_DATA FOR THIS EXERCISE_

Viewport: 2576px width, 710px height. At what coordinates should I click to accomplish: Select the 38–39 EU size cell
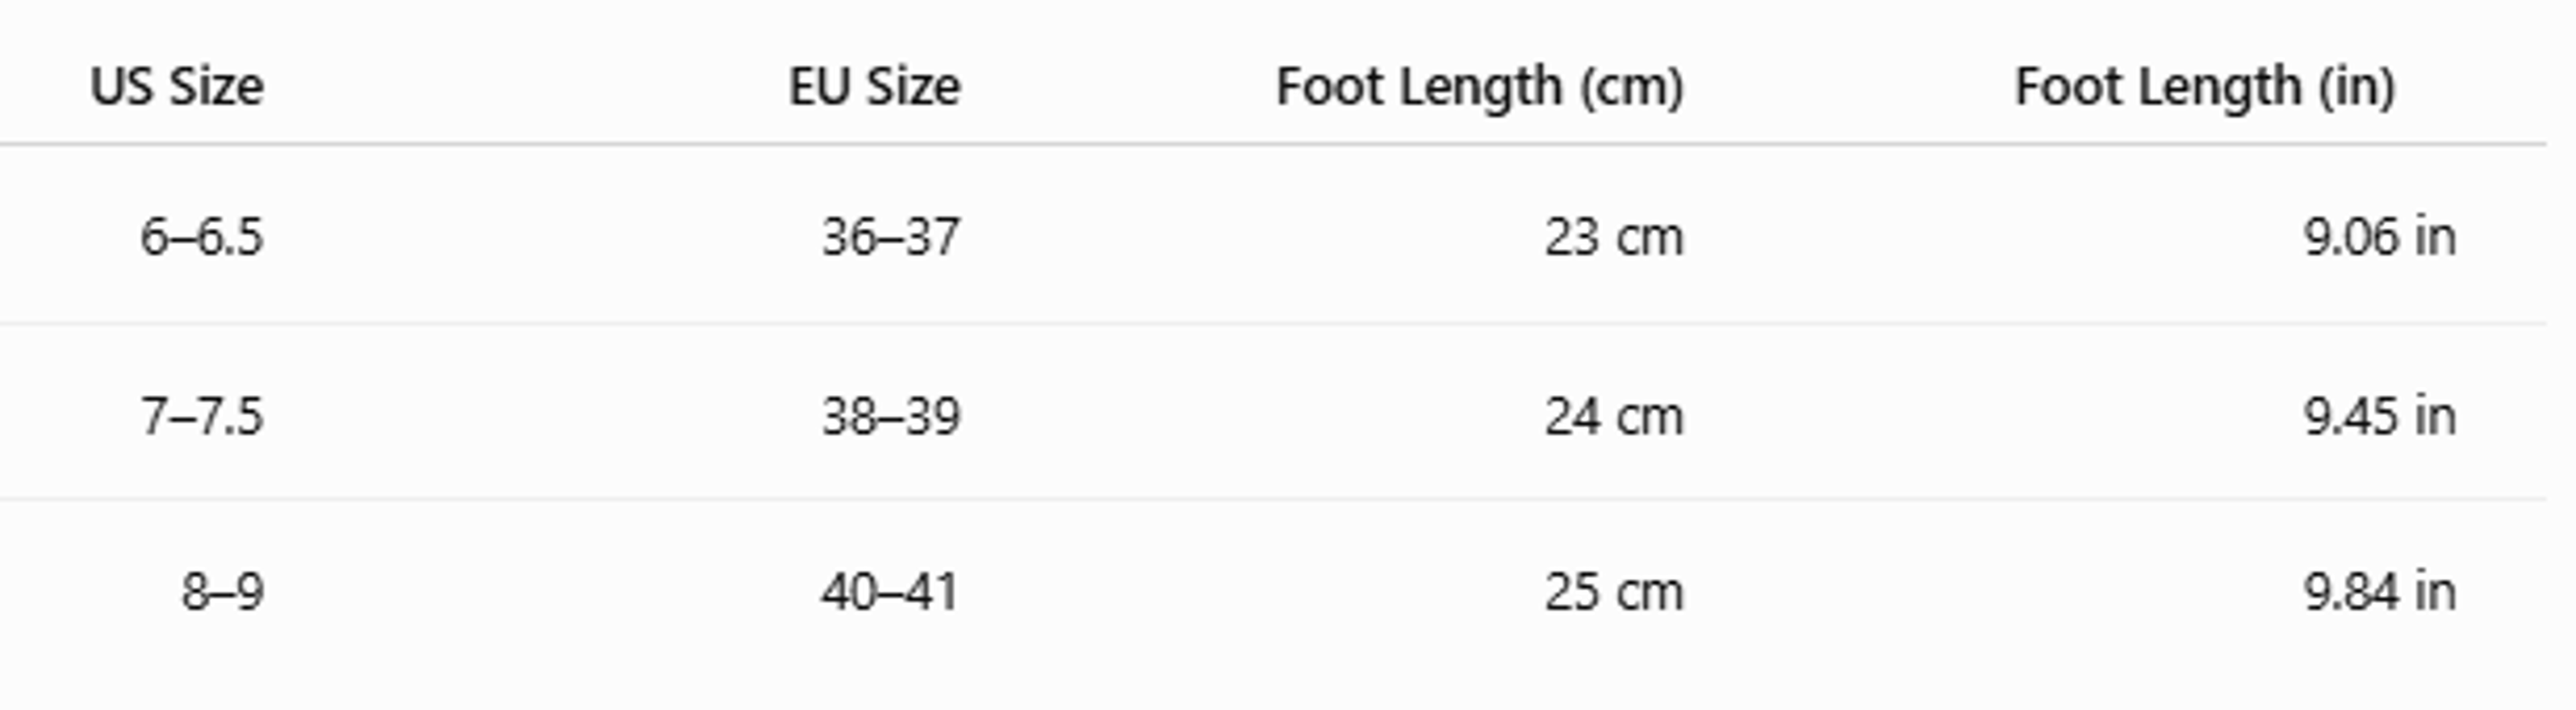point(891,416)
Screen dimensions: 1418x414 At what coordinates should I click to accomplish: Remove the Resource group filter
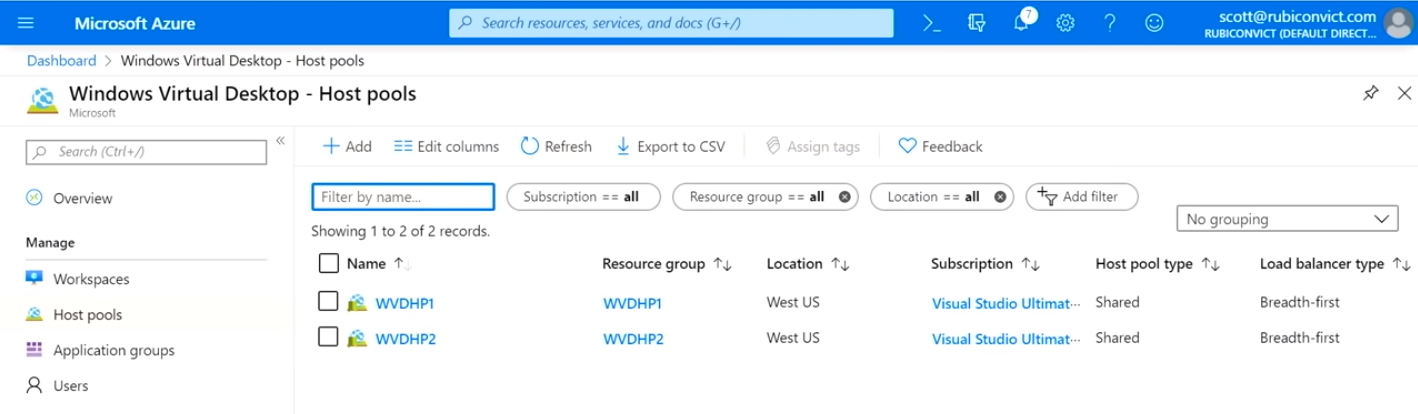tap(844, 197)
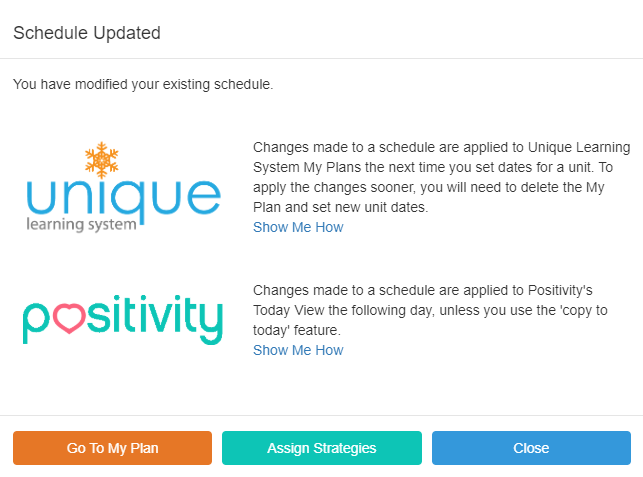The image size is (643, 477).
Task: Click 'Plan and set new unit dates' line
Action: tap(340, 207)
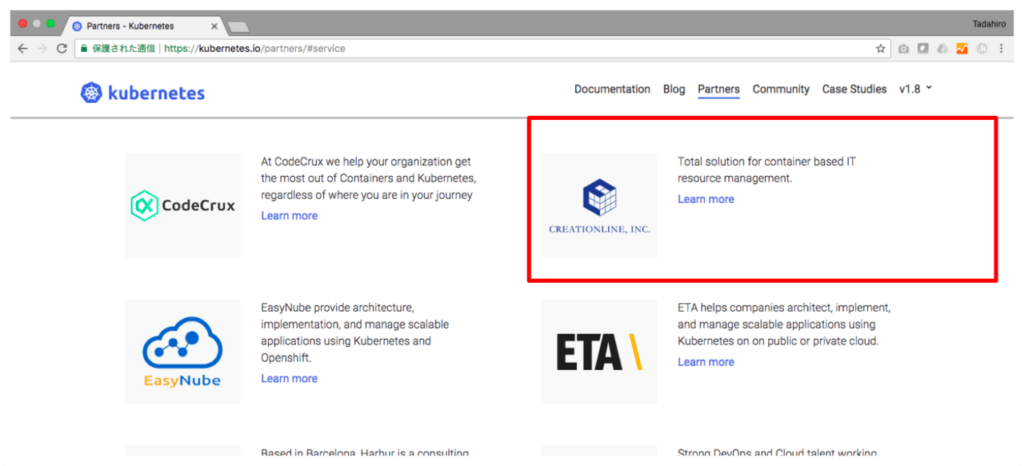This screenshot has height=466, width=1024.
Task: Open the Documentation nav item
Action: point(612,89)
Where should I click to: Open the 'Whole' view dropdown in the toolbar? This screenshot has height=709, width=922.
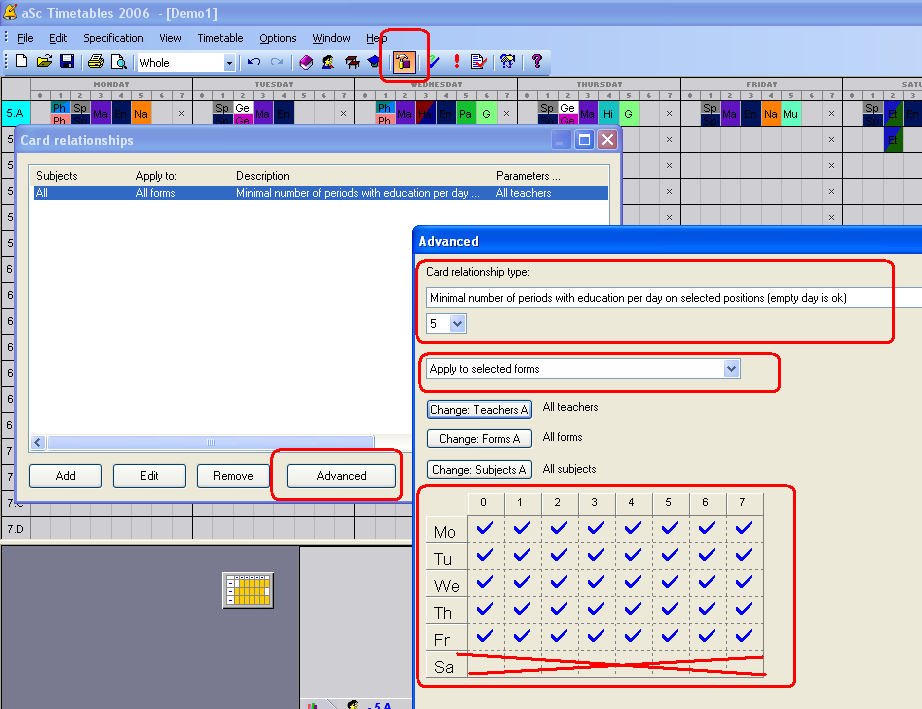pyautogui.click(x=229, y=63)
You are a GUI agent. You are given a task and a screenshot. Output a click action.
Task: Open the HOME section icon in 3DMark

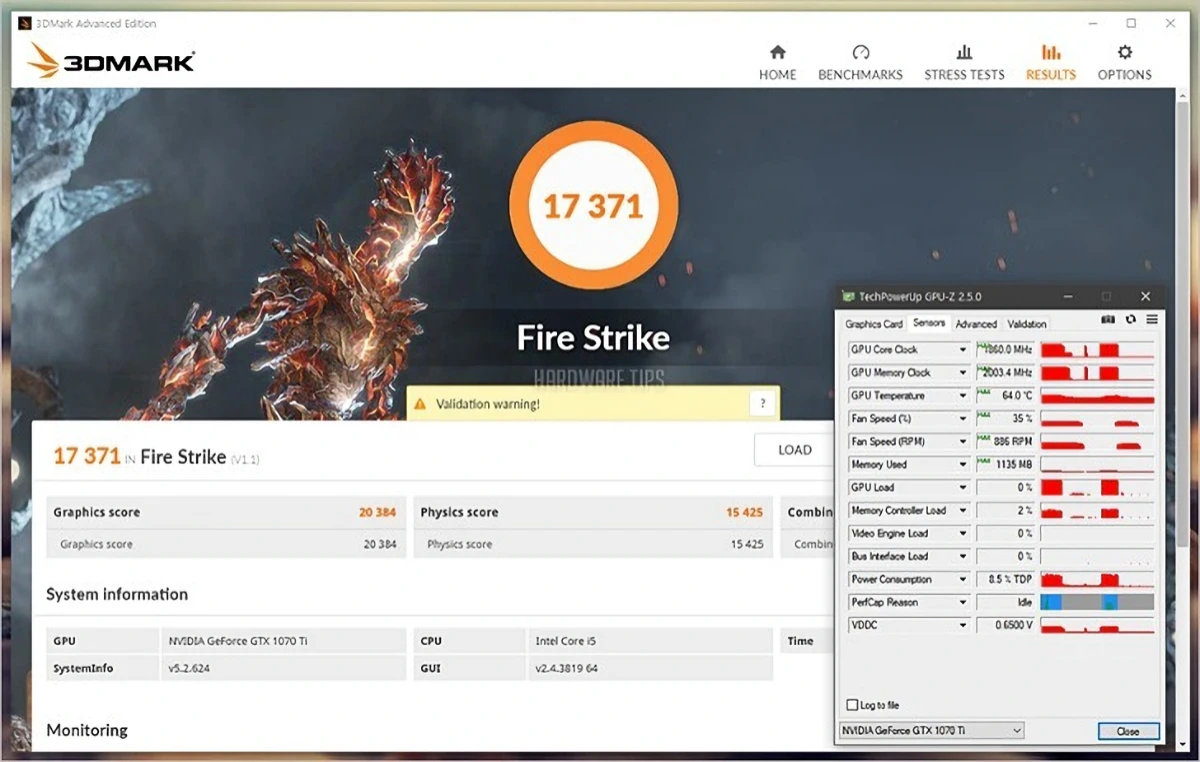(x=777, y=53)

_WRITTEN EXERCISE_
Rewrite all the entries above, replacing "At what coordinates should I click to accomplish" with "Which point should I click to carry out" and changing nothing else. Leave the pictures out.

_SOLUTION FOR THIS EXERCISE_
Viewport: 2576px width, 710px height. Which point should I click to carry out: Select the 38–39 EU size cell
point(891,416)
Screen dimensions: 1418x414 Which point should I click to carry out: Remove the Resource group filter
tap(844, 197)
The image size is (643, 477).
Task: Click 'Plan and set new unit dates' line
Action: tap(340, 207)
This screenshot has height=466, width=1024.
Task: Open the Documentation nav item
Action: point(612,89)
Where should I click to: Open the 'Whole' view dropdown in the toolbar? This screenshot has height=709, width=922.
pyautogui.click(x=229, y=63)
You are a GUI agent. You are given a task and a screenshot. Output a click action.
Task: Open the HOME section icon in 3DMark

(x=777, y=53)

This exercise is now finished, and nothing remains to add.